Vendrá la muerte y tendrá tus ojos



El 1 de noviembre del 2012, murió en un accidente de motocicleta Mitch Lucker, el vocalista de la banda estadounidense de deathcore Suicide Silence. Escribir sobre un individuo aparentemente tan típico y enmarcado en la caricatura de cualquier personaje de la movida del rock duro puede sonar simplemente como un conjunto sobrecargado de adjetivos de rebeldía. Este no es el caso.

Escuchar Suicide Silence es una experiencia diferente en el sentido de que, evidentemente, no nos estamos enfrentando a un forma musical convencional. Al contrario, normalmente necesitas de cierto ejercicio y sintonía con todo el caos de sonidos y el desesperante manejo de la voz que propone el deathcore en general. Pero, con la banda de Mitch Lucker existe una violencia particular que hace que la explosión de la voracidad del sonido tenga una contención diferente. En la propuesta del suicida motociclista se contiene toda la dureza de la búsqueda por lo salvaje que intenta la voz gutural, con una combinación de letras y a la vez de juegos en los movimientos físicos de la impostación del performance, que hace que la dureza del ruido sea aún más densa en la conformación de la soledad cavernícola en la que todos de repente terminamos encontrándonos.

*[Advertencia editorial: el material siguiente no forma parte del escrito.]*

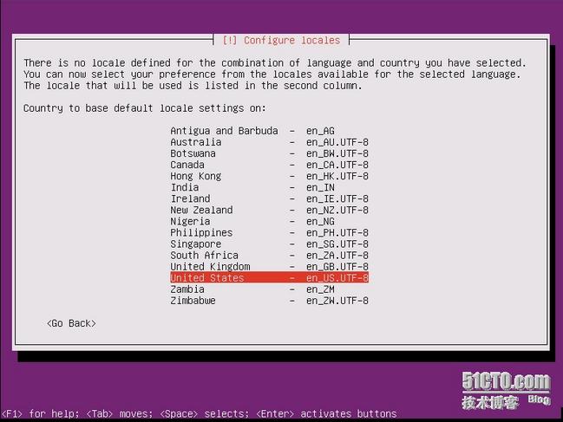563x422 pixels.
Task: Select Antigua and Barbuda locale entry
Action: (x=224, y=131)
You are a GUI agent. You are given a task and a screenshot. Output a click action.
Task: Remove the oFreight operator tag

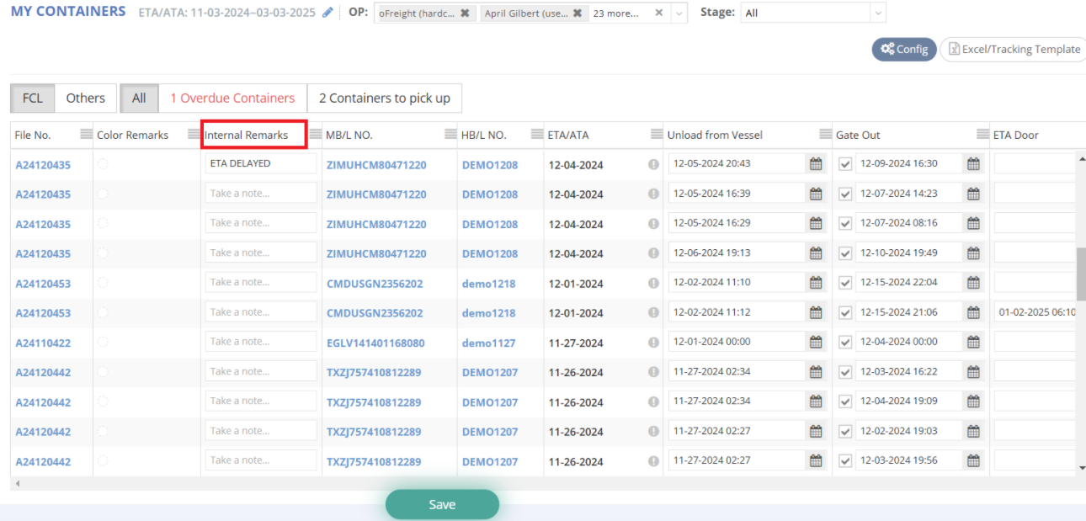tap(465, 13)
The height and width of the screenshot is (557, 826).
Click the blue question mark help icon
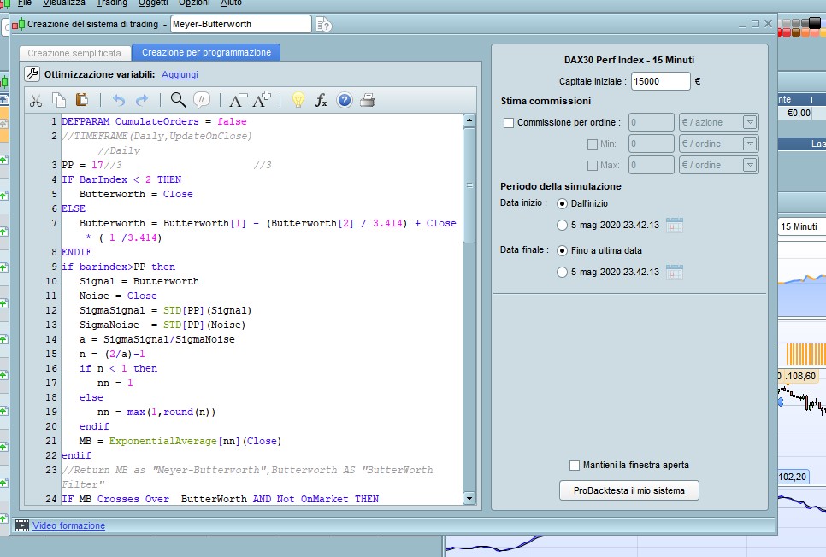pos(345,101)
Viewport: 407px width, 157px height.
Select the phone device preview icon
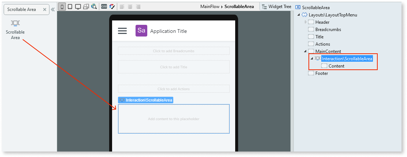[x=62, y=7]
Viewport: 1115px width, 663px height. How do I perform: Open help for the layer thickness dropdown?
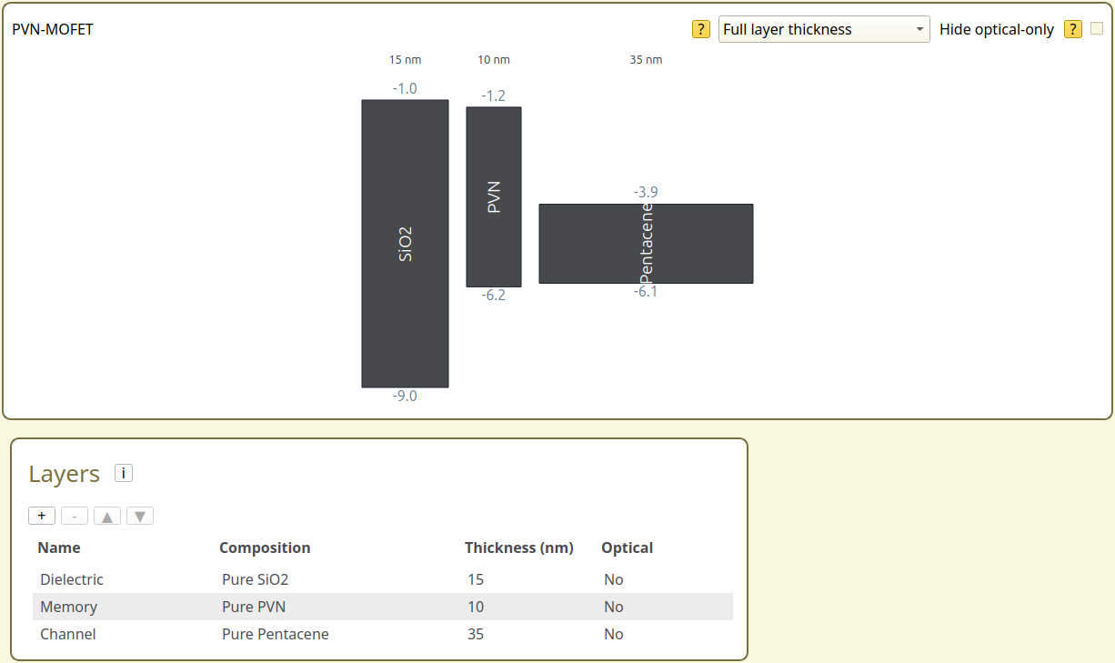coord(701,29)
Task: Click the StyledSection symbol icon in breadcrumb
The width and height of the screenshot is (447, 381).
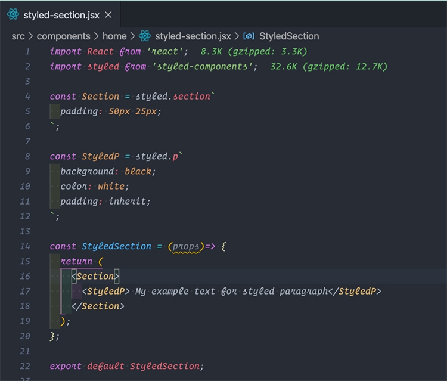Action: pyautogui.click(x=249, y=36)
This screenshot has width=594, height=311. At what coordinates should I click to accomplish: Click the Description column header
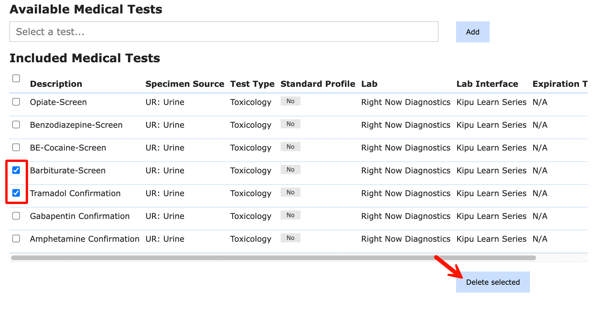pyautogui.click(x=56, y=84)
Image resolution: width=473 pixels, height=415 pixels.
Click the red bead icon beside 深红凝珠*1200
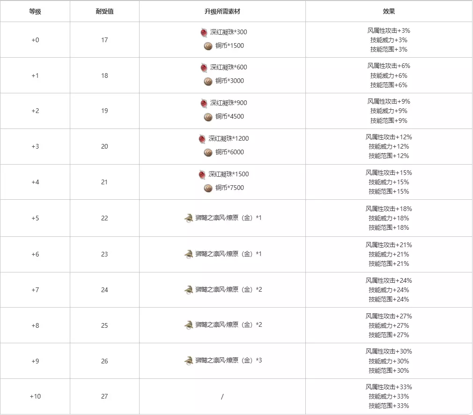tap(202, 139)
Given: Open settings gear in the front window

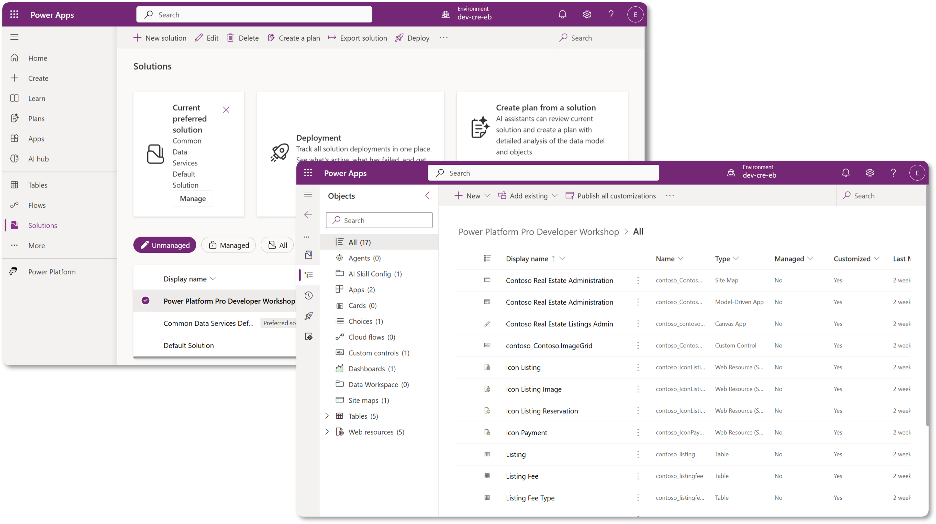Looking at the screenshot, I should point(870,173).
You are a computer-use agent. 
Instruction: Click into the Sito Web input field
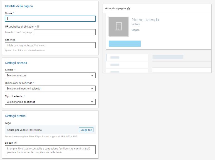click(50, 45)
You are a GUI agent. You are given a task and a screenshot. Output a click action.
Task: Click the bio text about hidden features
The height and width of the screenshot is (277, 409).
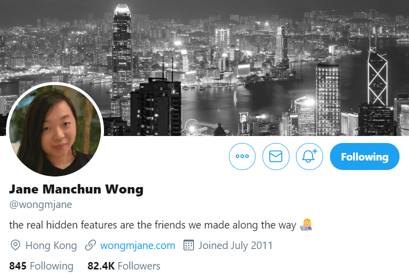click(153, 225)
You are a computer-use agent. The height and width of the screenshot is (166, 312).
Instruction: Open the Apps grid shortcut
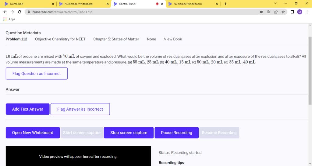coord(9,19)
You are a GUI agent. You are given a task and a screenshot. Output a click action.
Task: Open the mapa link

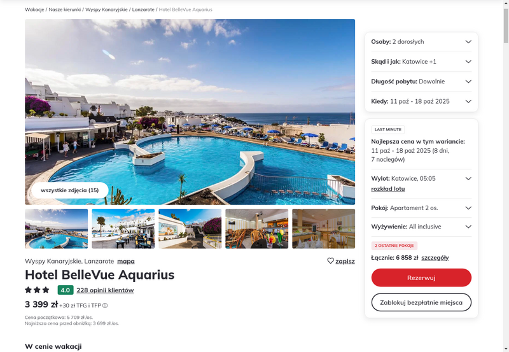(126, 261)
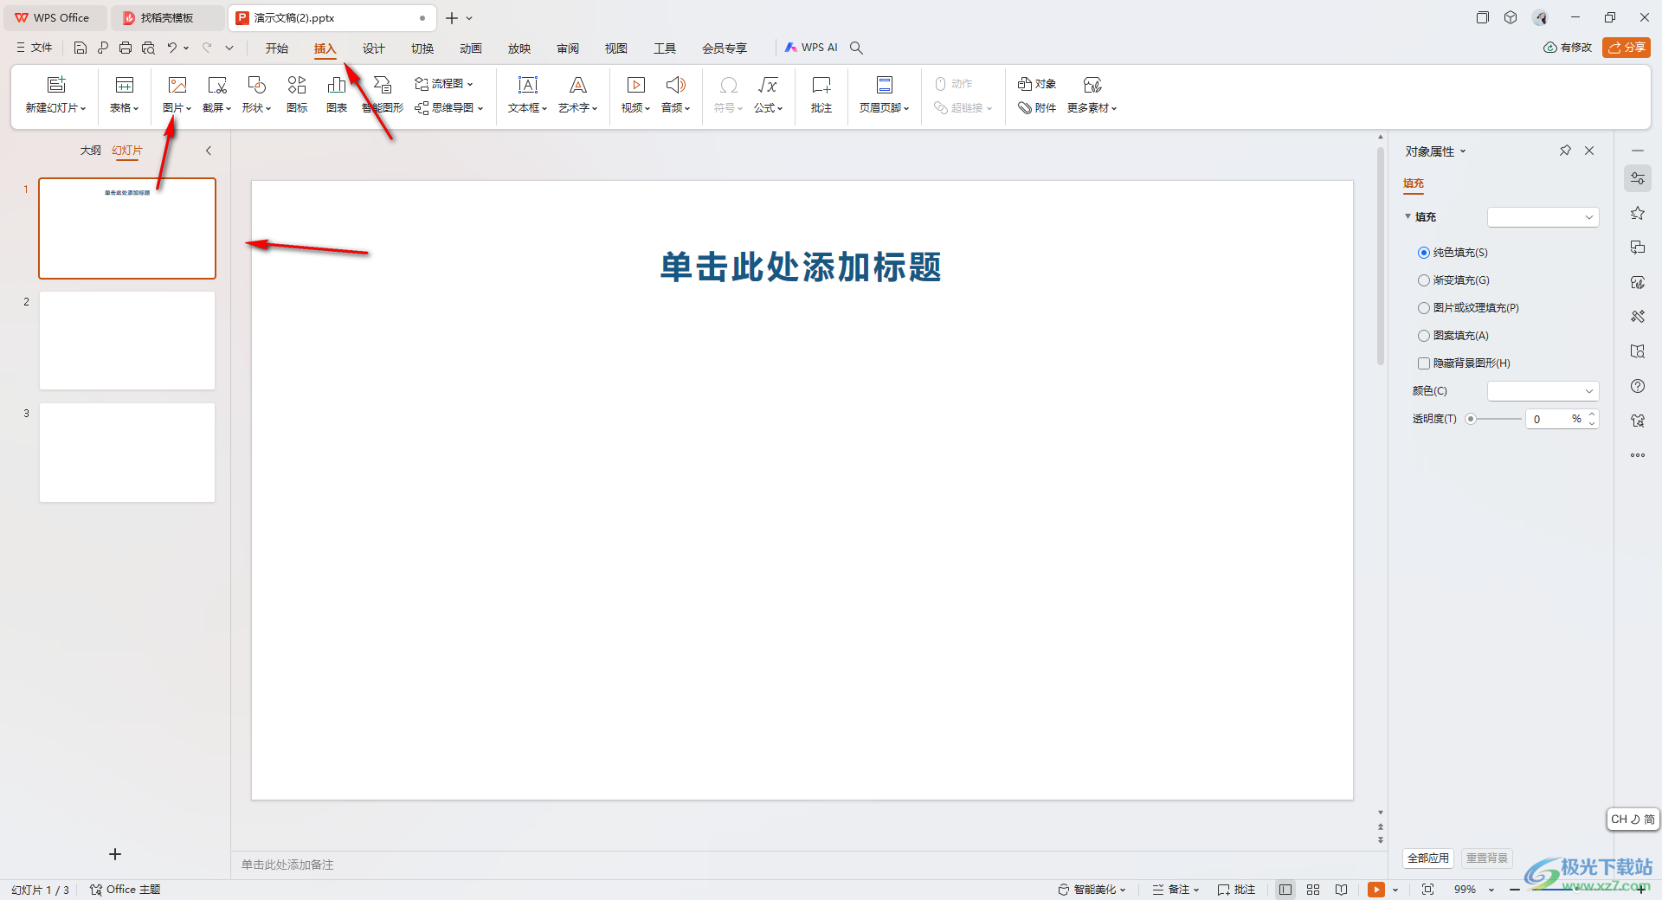Click the 全部应用 apply-to-all button
Viewport: 1662px width, 900px height.
[1428, 858]
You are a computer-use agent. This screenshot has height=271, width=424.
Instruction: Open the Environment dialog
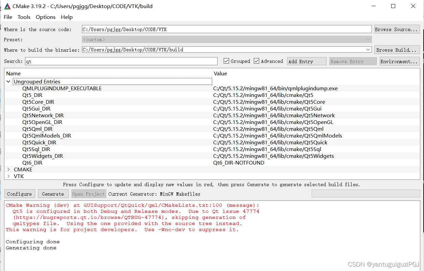point(399,61)
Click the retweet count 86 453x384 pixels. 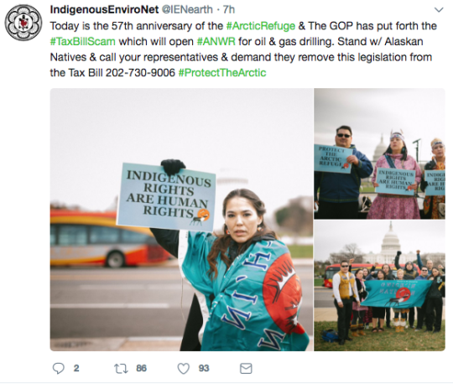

Viajar se delinea como un movimiento romántico, pero que se diluye a veces en una delgada línea de lo pegajosa y ridículamente cursi. El acto del viaje no se activa inmediatamente como un impulso libertario y rebelde ante la oposición del cuento del bussines. Al contrario, existe un espíritu determinado que lo constituye dentro de esa frecuencia. El acto de viajar se radicaliza en otras dimensiones, no en la comodidad del descanso laboral, sino, más bien, en el ruido hiriente de la necesidad absoluta de escapar al vértigo. En ese intento por escapar es cuando lo vertiginoso se hace aún más latente, pero mucho más soportable. El movimiento de la fuga, del desesperado, del ahogado o del colgado diseña del viaje esa experiencia radicalmente sensitiva. En ella está la niebla de todas las palabras que no se dijeron o que con el fluir de la corriente nos van abandonando, dejando solamente ecos o, peor aún, ruidos, que rondan como abejas en torno a ese aliento que de a poco nos deja cada vez más y que, sin embargo, lo vamos alimentando en la idea de una posibilidad que nunca terminará siendo.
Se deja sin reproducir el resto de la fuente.